DE102016219844A1 - flash controller - Google Patents

Abstract

A horn controller (10) for controlling a horn (12) in a motor vehicle comprises two capacitive electrodes (20, 21) forming a sensor array (22) and configured to execute at least one of a human hand (32) Can capture tax gesture. The capacitive electrodes (20, 21) are connected to evaluation electronics (28), in which a gesture recognition is implemented. The transmitter (28) is designed so that it detects the at least one of the capacitive electrodes (20, 21) detected control gesture and converts the control gesture into a signal that causes the triggering of a horn signal in the horn control (10). By means of a plurality of capacitive electrodes (20, 21), at least one control gesture is thus detected, which is performed by a human hand (32), wherein the control gesture is converted into the triggering of a horn signal.

Description

The invention relates to a horn control for controlling a horn in a motor vehicle.

Conventionally, an airbag module is arranged in the steering wheel, that are closed by depressing the airbag module in the steering wheel pot contacts that generate a signal to actuate the horn. For this purpose, the entire airbag module must be resiliently mounted, which is complex and also means that the design of the steering wheel pot must always include a horn gap and thus no closed surface is feasible.

In alternative concepts capacitively operating sensors are used, which can detect a touch of a sensor surface. If no pressure force is required to trigger the horn, however, the risk of false triggering increases.
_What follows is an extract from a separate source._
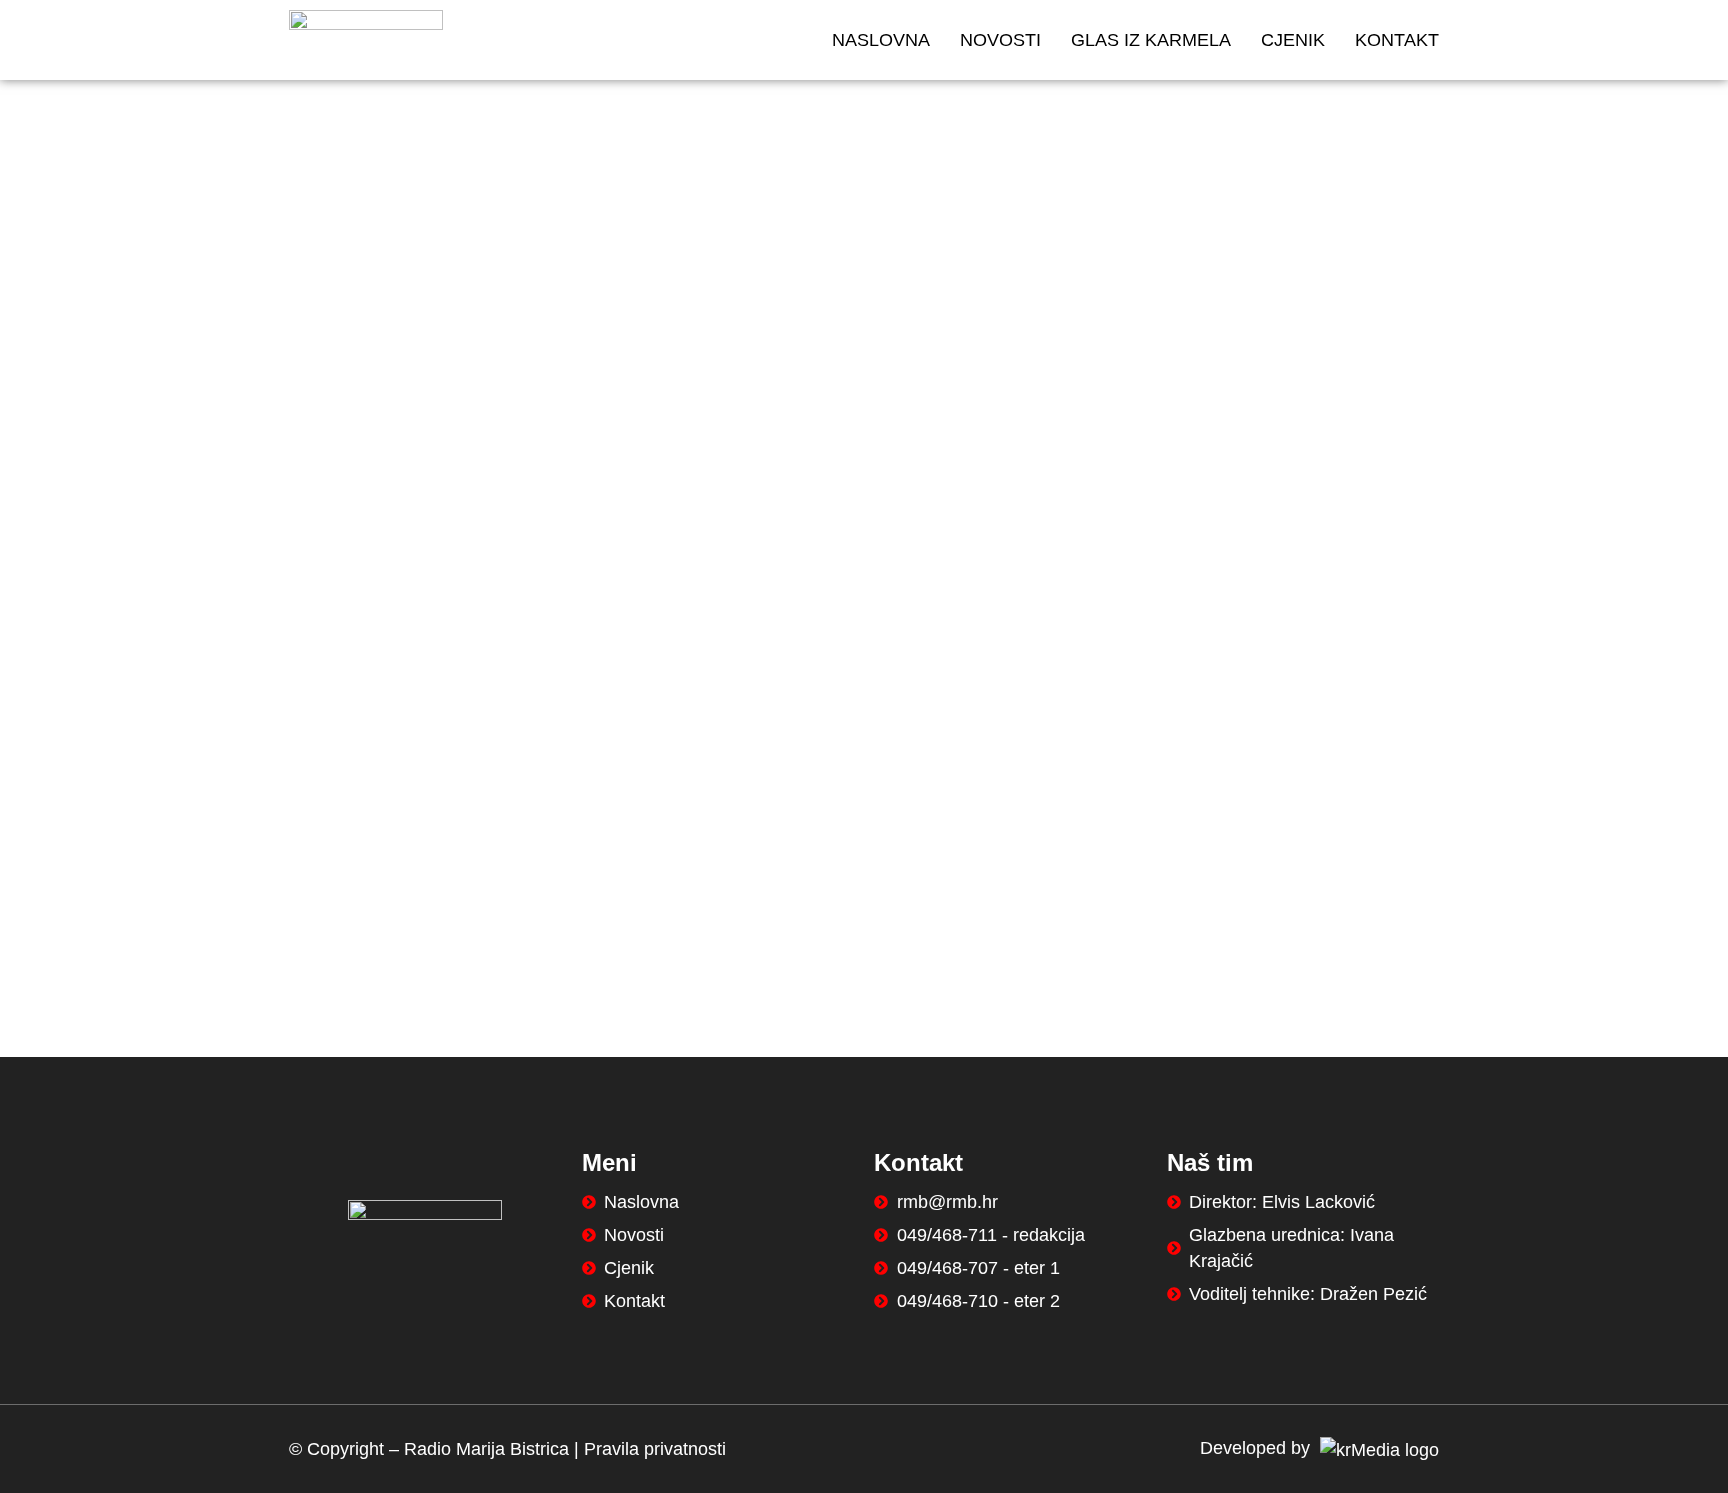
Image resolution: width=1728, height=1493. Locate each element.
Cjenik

To counter this, for example, in the DE 10 2011 111 349 A1 in addition to the capacitive sensor, a manual pressure is required to influence the sensor signal, so that the signal of the capacitive sensor is rated as a horn signal. However, such a sensor technology is complicated and therefore expensive.

The object of the invention is to provide a horn control without moving parts, which is simple in construction and yet can be operated exactly.

This object is achieved with a horn control with the features of claim 1. For this purpose, in a horn control for controlling a horn in a motor vehicle at least two capacitive electrodes are provided which form a sensor field and which are designed so that they can detect at least one executed by a human hand control gesture. The capacitive electrodes are connected to a transmitter, in which a gesture recognition is implemented. The transmitter is designed so that it detects the detected at least one of the capacitive electrodes control gesture and converts the control gesture into a signal that causes the triggering of a horn signal in the horn control. According to the invention, the capacitive electrodes thus detect not only an approach to a surface of the steering wheel or its touch, but also specific hand or finger movements that can take place with or without touching the surface (so-called control gestures). Only when a specific control gesture is detected, the horn signal is triggered and the horn is pressed. Other gestures, on the other hand, do not trigger the horn signal, so that a false trip is counteracted.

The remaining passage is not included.